Material for this exercise Start Marker
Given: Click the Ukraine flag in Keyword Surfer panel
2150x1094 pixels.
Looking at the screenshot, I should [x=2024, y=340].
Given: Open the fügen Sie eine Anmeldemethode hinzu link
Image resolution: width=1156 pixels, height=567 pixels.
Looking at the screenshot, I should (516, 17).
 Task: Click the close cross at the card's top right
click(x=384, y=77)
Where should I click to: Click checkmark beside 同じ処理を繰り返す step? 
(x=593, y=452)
Material for this exercise End Marker
Material for this exercise Start Marker
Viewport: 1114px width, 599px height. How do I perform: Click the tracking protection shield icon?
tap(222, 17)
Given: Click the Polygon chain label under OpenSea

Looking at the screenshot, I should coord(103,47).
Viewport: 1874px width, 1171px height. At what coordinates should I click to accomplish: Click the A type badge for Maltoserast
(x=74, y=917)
Material for this exercise End Marker
Material for this exercise Start Marker
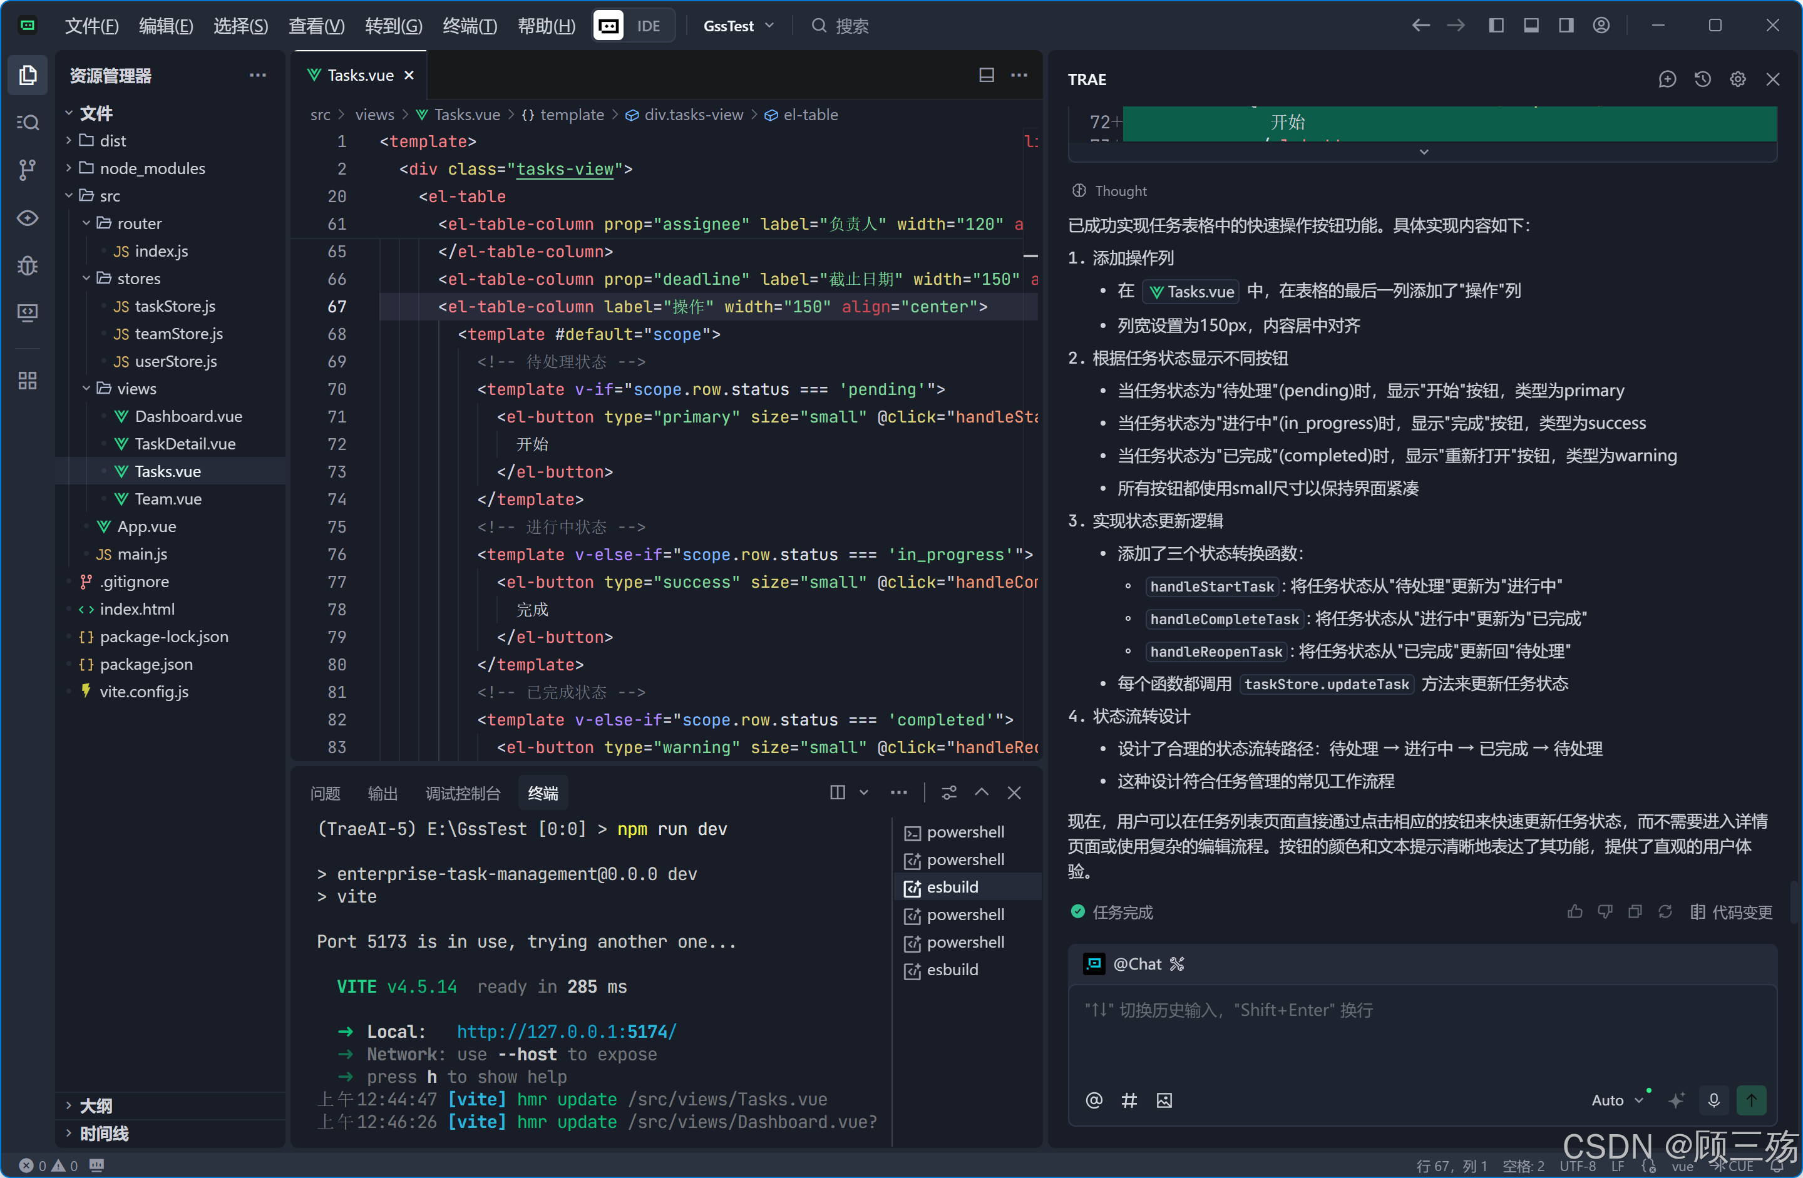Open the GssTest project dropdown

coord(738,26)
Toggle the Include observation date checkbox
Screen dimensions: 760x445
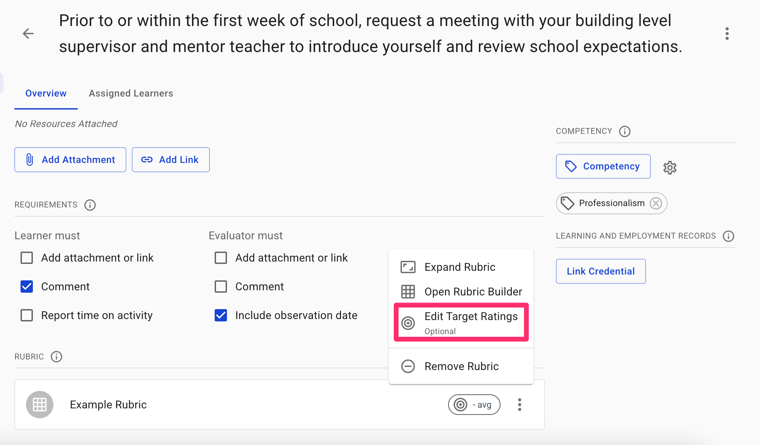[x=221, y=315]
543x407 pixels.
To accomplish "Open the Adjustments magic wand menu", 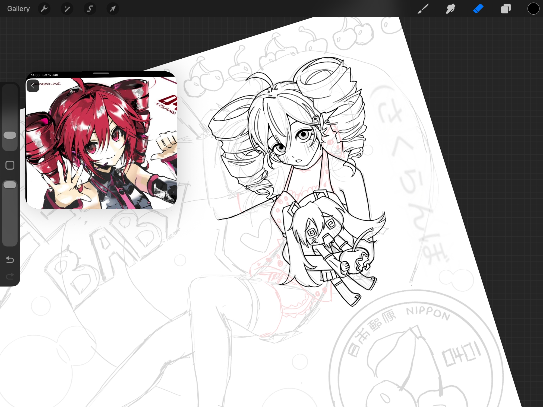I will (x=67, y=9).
Material for this exercise End Marker
Assigned task: Given the records above, return exactly the lines starting at the line containing "Given: Click the Ukraine" and ending at the line containing "Given: Open the", including both.

Response to this task:
Given: Click the Ukraine flag in Keyword Surfer panel
2150x1094 pixels.
Looking at the screenshot, I should [x=2024, y=340].
Given: Open the fügen Sie eine Anmeldemethode hinzu link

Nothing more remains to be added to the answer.